Written instruction 1:
From the records below, reproduce the lines starting at the one containing "This screenshot has width=1280, height=720." and ending at the one containing "Action: (1266, 105)", both included, and nothing else.

********

Driven to succeed: rethinking how to motivate workers
- Many companies offer staff short-term incentives to encourage better performance
- But this can cause employees to become demotivated, especially if carrying out creative tasks
- Netflix and Amazon are among companies taking a different approach
Illustration by the Balbusso Twins
Please remember that the value of an investment can fall and you may not get back the amount invested. This article originally featured in Baillie Gifford’s Autumn 2022 issue of Trust magazine.
Want to motivate your employees? A popular technique is to offer rewards.
Intuition suggests giving workers iTunes vouchers when they complete a critical project on time or a case of wine when they host a successful event, or paying sales representatives a commission based on individual performance.
But intuition is at odds with a growing body of research that suggests short-term incentives actually hurt performance.

********

Written instruction 2:
Which companies does the article on motivating workers name as among those taking a different approach?

The records:
********

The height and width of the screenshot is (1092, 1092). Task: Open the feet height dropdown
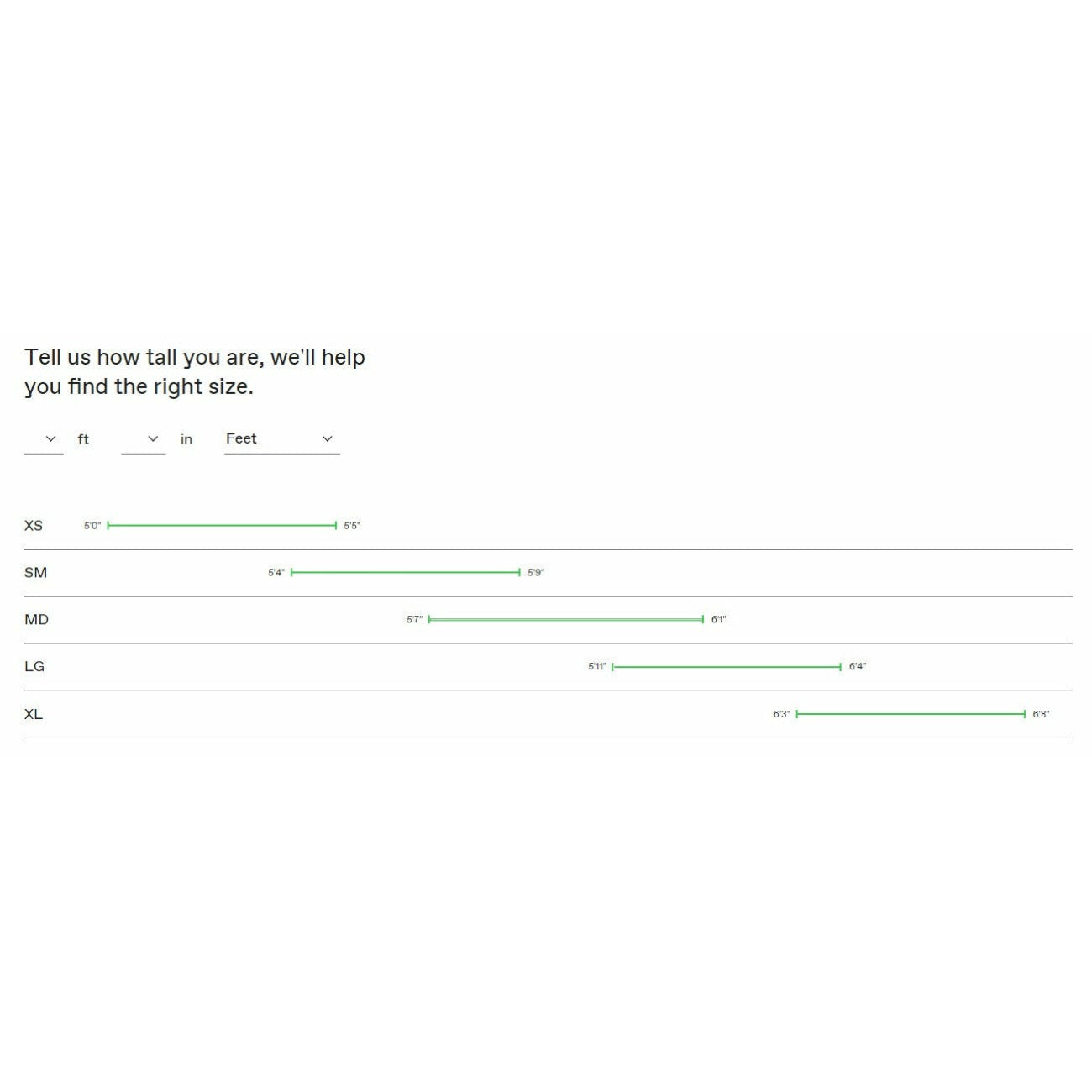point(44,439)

********

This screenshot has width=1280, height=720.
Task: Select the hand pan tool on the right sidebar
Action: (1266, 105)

********

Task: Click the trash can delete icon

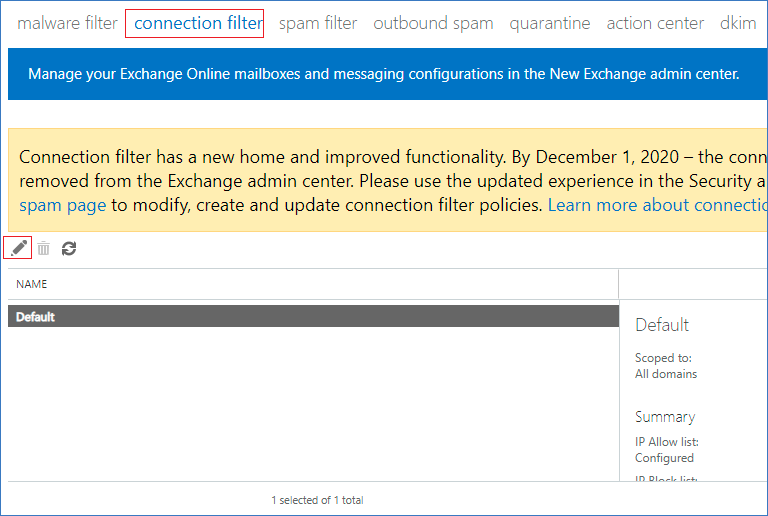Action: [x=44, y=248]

********

Expected answer 1:
This screenshot has width=1280, height=720.
Task: Select the hand pan tool on the right sidebar
Action: (1266, 105)

Expected answer 2:
Netflix and Amazon